Xinga, grita, esperneia, às vezes, cospe. Mas, não se enxerga como um
intolerante. Suas razões agressivas são apenas sinais da indignação mais
pretensamente verdadeira. É preciso perceber: ele cospe nos outros, mas não
quer ser excluído do debate tolerante. Não pega bem, e ele preza muito as
aparências.
10. O
caprichoso político é corrupto.
É
preciso inverter o discurso do caprichoso sobre a corrupção. Ele é seu agente
mais frequente, tanto na política quanto no cotidiano. Fingindo ser
incorruptível, o caprichoso corrompe, na verdade, a moral, o direito, a
democracia, a tolerância e a civilidade. Faz um discurso às avessas: tudo que
representa é o oposto da posição verdadeiramente cidadã. O caprichoso se pauta
pela lógica da vontade e do interesse mesquinho, ele não concebe o mundo a
partir de princípios e ideais. Sua volubilidade, suas estratégias relativistas
de argumentação, sua posição política que transparece um discurso de classe, o
tornam avesso ao discurso republicano. Para ele, não há princípios na
moralidade, no direito, na democracia, na tolerância, tudo é questão de
satisfação das vontades imediatistas de quem não gosta e não está acostumado em
ser contrariado. Ele não tem utopias, vive da ditadura do real mais comezinho,
então, seu discurso apesar de ser sempre o do oportunismo, adere as modas de
ocasião com uma facilidade impressionante. Como sabe que a vida política é uma
espécie de vale-tudo em que os mais espertos sobrevivem, ele está sempre do
lado do poder, mesmo quando não percebe. Seu modo de navegação social mais
característico é a lógica dos privilégios de sempre, do tratamento desigual e
hierarquizado dos indivíduos, dos subornos do dia-a-dia, do levar vantagem em
tudo.
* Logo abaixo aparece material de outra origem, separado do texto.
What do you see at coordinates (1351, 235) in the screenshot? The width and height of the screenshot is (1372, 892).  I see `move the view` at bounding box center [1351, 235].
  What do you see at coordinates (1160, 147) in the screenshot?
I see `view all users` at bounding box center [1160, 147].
Trata os indivíduos que considera inferiores socialmente como coisas, mas
quer ser tratado como um rei. Acostumado a fazer birra quando contrariado, o
caprichoso aprendeu a ser autoritário quando o caso é o de impor suas vontades individualistas
de sempre. Inclusive, fazer seus interesses privados se sobreporem às questões
públicas é uma de suas notas mais características. Ele faz isso quando debate
política, faz isso quando vai às ruas e faz isso quando vota. Ele faz isso na
vida cotidiana – seus vícios privados geram benefícios públicos, ele acredita.
No fundo, é preciso não se enganar: é porque existem pessoas como ele, que
existe a corrupção.
Nota Final
O
caprichoso político é birrento, volúvel, relativista, interesseiro,
individualista, contraditório, antidemocrático e como tem a ganância própria da
classe a que pertence, está sempre flertando de maneira oportunista com o
poder. Não está acostumado a não possuí-lo em todas os domínios da vida social.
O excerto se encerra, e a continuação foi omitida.